Lívia Prosinger · May 19, 2022 ·

“Disintegration – Resurrection”? Catholic Conservative Conceptions of a Post-Imperial Order in (German-)Austrian Tyrol 

With the end of the First World War, the Crownland of Tyrol—occupied and soon to be divided between Italy and German-Austria—came loose from the empire to which many of its strident patriots had long proclaimed their undying loyalty. As answers to questions of both high political questions and everyday life remained elusive, feeling of helplessness abounded. As one priest recalled, what seemed to matter was not Tyroleans’ choices, “but rather what will the enemies do with us?” Nevertheless, even during the chaos of November 1918, Tyroleans worked to implement their vision of the future for post-war Tyrol. In part they did so by shaping notions of their immediate and more distant past. In this presentation, I focus on interrelated strands of Catholic conservative discourses concerning the post-imperial transition in Austrian North Tyrol. First, I examine the reaction of a class of socially influential Catholics, local parish priests, to the new republic. As a group, the Tyrolean clergy looked on with trepidation at the social and political changes unfolding around them.

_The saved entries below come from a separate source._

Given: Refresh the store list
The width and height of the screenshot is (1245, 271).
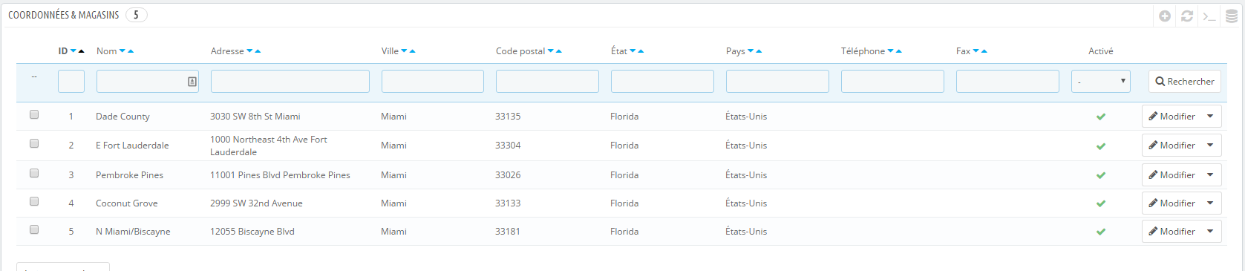Looking at the screenshot, I should [x=1187, y=16].
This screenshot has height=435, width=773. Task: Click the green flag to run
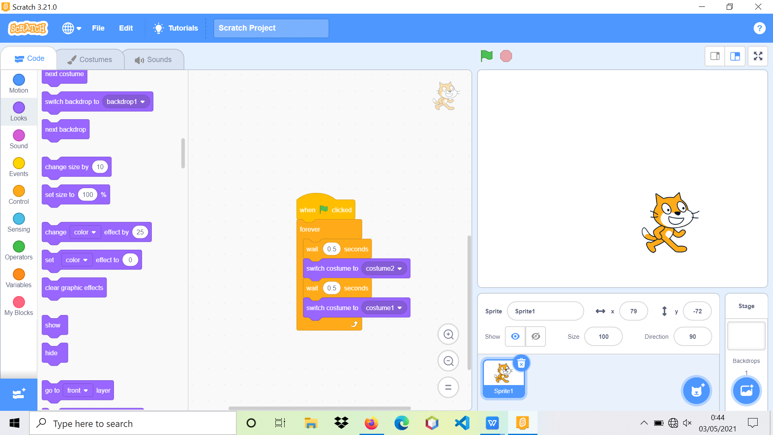coord(486,56)
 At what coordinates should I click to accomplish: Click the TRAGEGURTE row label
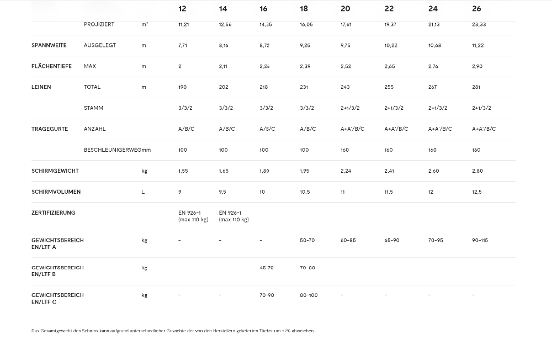tap(50, 129)
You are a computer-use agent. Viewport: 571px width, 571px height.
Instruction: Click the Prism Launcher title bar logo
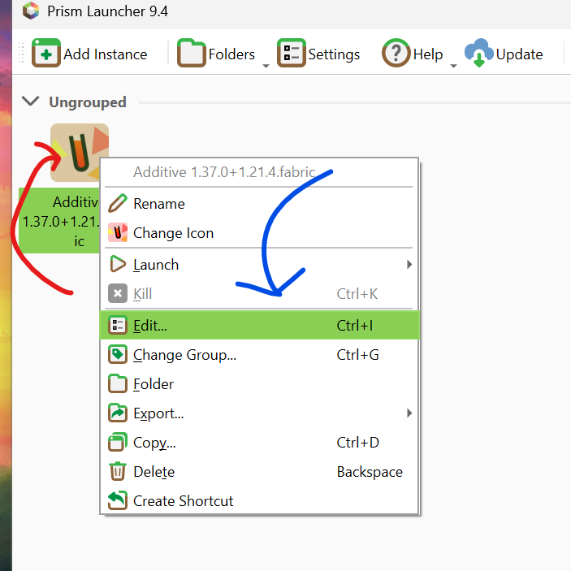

Although they proved adaptable to their new conditions, their experiences of upheaval left behind a lingering mistrust. Next, I turn to early post-war historical works that responded to imperial collapse and Tyrol’s division. While these supported notions of a historically privileged German Tyrol and called for the extension of its prerogatives, they paid little heed to local initiatives that emerged throughout Tyrol amid imperial collapse and did not focus on the sanctity of provincial integrity. Finally, I consider changing public attitudes toward the Habsburg monarchy in North Tyrol as the interwar years advanced. If Habsburg symbols became unwelcome immediately after the war, by mid-decade a reevaluation was underway that granted the former imperial house renewed public legitimacy. In all, I mean to show how, as Tyrol became part of post-imperial Austria, attitudes and ideas that underlay the former status quo were translated into the “new era.”